The ongoing Chevrolet Bolt battery fire recall has spurred plenty of debate about the long-term viability of electric cars. However, it has also spawned its series of questions. How can an incident like this be avoided again, and how challenging is it to produce reliable electric battery packs in a mass production environment? A new report appears to offer insights into what exactly caused the problems and what's needed to remedy them for the long haul.
Battery Production Deceptively Challenging
The report comes from the folks at Autoweek who spoke with several battery experts on this issue. But before we dive into some of the Bolt-related problems, it's essential to learn what exactly goes into producing a battery pack, especially for new facilities like Factory Zero or the Wallace Battery Cell plant. The battery packs themselves require specialized production hardware and highly trained workers to help assemble them. As a result, the margin of error is tiny. However, the battery itself still has to have a durable enough design to accommodate the imperfections and variations that can occur in mass assembly. A typical battery cell is made out of rolls of metal foil, with each roll being put through a metal coating machine. The resulting material is very fragile and requires delicate handling to move it from one end of the factory to the other.
Among the experts that AW spoke with was Louis Hruska, a 12 year veteran of Duracell. He revealed that the Bolt's problems are not as clear cut as they appear and that GM will have a hefty challenge in ensuring that the battery packs can hold up to outside stresses like imperfections and variances.

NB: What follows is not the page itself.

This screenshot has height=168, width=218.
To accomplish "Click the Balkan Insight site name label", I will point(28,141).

Bolt A Victim Of Repeated Failures
In a typical electric car, a battery management system is a crucial link in a series of safety layers that aims to help prevent battery overheating from overtaking an entire battery cell, which can lead to a catastrophic and potentially fiery failure. In the case of the Bolt, both layers failed simultaneously, and to top it off, the Bolt's battery pack does not have a feature to help disconnect an individual power cell in the event of a cell failure.

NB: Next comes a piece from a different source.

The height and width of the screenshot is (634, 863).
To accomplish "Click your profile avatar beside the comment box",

Instead, General Motors claims that the Bolt uses not only factory-build data and in-vehicle monitoring but also customer-sourced data to detect "abnormal behavior." If it senses such an event, the system can limit the battery to its lowest potential in an attempt to isolate the trouble area. It's also important to note that the Bolt's battery tech is based on an older system and is not based on the Ultium battery technology that the company will be rolling out in models like the Cadillac Lyriq and the GMC Hummer EV pickup.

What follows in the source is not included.